Monsieur le Président, Chers collègues,

À la lecture du compte administratif de l’exercice 2012, il apparaît un réalisé de 48,39 % en recettes d’investissement soit 358 millions d’euros contre 656 millions d’euros votés au budget primitif. Au final, seul 61% du montant des emprunts prévus ont été mobilisés en 2012, soit 176 millions d’euros d’emprunts contre 357 millions envisagés. Cela traduit un choix de gestion en faveur du désendettement au détriment d’une politique de soutien à l’investissement. La section d’investissement présente donc un solde d’exécution déficitaire de 75 millions d’euros avec des conséquences négatives pour l’emploi.

A ce titre, on peut s’interroger sur l’intérêt de présenter, si ce n’est en terme d’affichage, des sommes importantes en investissement lors de l’adoption du budget primitif si c’est pour présenter un taux de réalisation nettement inférieur.

Pour le fonctionnement, le compte administratif présente un excédent de 18,4 millions. Malgré toutes les mesures prises depuis juin 2011 pour contraindre l’évolution des dépenses afin de restaurer des marges financières, il ressort que l’excédent de la section de fonctionnement reste bien modeste au regard du budget de la collectivité qui dépasse 1.7 milliards d’euros.
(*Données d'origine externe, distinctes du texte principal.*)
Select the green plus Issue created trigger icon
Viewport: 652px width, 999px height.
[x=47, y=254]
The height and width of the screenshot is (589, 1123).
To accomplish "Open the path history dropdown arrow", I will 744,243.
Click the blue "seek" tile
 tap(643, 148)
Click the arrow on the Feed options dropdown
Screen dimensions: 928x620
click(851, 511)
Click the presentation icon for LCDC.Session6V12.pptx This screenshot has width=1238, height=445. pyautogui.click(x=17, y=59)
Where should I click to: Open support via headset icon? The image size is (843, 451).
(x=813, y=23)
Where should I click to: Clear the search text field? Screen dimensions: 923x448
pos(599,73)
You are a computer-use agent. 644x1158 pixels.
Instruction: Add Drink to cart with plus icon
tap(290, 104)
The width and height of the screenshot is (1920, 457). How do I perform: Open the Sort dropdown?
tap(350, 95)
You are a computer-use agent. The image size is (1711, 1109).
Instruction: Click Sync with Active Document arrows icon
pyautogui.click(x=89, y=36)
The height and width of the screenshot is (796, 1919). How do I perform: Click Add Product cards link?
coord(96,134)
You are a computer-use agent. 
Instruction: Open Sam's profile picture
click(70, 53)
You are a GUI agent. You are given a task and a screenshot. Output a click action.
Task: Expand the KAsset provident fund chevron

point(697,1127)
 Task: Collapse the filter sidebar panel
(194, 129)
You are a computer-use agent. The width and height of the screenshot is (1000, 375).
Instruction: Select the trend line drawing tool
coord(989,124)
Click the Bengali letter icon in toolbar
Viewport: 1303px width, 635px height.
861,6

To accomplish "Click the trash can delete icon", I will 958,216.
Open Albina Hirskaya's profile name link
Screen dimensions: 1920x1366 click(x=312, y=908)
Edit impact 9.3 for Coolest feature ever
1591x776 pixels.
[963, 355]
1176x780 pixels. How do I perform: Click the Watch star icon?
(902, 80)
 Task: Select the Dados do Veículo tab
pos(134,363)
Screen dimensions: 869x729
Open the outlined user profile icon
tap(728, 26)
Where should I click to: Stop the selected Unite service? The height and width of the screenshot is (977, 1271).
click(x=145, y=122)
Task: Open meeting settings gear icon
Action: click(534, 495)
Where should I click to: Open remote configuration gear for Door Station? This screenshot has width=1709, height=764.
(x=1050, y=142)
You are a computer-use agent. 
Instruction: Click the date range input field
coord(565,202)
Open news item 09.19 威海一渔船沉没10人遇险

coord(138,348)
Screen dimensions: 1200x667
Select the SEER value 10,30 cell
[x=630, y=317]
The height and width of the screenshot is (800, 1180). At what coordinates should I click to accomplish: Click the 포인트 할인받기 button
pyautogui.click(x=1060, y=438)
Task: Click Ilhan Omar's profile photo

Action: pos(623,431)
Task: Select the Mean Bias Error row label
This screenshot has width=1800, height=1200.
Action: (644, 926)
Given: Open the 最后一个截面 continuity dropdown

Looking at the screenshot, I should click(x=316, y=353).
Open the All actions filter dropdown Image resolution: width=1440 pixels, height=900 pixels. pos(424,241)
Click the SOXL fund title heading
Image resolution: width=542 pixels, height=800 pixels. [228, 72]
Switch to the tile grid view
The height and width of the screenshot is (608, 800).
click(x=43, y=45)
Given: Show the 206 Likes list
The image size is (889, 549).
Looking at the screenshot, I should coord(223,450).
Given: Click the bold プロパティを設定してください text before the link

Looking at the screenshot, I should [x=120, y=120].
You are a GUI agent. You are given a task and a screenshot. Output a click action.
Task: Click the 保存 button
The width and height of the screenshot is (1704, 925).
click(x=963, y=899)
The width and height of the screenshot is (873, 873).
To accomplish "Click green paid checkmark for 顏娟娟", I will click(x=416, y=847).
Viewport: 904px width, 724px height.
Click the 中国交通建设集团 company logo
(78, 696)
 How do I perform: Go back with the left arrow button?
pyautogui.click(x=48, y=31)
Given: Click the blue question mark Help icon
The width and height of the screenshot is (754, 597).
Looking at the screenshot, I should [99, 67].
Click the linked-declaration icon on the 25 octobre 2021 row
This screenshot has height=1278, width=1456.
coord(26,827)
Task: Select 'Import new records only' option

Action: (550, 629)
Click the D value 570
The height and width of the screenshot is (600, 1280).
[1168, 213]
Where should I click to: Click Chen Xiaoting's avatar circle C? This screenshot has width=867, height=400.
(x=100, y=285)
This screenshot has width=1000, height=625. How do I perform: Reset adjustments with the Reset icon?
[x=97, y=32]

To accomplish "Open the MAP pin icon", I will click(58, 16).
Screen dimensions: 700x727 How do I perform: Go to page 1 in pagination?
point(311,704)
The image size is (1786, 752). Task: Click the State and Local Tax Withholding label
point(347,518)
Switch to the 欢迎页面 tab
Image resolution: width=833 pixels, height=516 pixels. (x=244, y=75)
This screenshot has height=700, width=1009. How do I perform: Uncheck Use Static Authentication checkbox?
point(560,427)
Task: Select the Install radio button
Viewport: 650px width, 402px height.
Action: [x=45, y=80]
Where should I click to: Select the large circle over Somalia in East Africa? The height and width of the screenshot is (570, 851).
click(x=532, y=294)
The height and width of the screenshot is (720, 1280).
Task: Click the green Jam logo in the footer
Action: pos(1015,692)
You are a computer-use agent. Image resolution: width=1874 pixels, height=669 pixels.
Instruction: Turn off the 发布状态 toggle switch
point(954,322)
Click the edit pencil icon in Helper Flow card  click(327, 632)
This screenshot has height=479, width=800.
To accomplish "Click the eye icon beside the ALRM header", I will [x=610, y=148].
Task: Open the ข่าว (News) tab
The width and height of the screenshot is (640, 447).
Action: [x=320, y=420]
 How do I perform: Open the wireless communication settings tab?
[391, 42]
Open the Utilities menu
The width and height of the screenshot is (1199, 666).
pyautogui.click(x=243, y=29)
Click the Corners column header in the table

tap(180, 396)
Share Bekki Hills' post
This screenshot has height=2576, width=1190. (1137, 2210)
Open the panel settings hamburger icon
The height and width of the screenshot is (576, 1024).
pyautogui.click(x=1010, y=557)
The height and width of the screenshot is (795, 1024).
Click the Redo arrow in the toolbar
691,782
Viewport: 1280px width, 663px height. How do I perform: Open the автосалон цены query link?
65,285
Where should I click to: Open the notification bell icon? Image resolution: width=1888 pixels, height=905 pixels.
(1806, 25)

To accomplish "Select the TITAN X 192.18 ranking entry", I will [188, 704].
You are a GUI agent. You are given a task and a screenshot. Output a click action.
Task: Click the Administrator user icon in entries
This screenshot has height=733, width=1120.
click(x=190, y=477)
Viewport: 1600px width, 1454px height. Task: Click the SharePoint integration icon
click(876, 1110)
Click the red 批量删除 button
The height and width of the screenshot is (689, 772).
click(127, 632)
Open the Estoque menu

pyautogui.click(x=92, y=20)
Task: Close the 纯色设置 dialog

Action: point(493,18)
Notre Département ne souffre pas de trop de dépenses comme certains libéraux aiment à le clamer, mais d’un manque crucial de recettes.

Ce manque de recettes s’est aggravé dans des proportions préoccupantes du fait de la suppression de la taxe professionnelle et de l’insuffisance des dotations de l’État au regard des compétences, notamment sociales, qui ont été transférés à notre collectivité.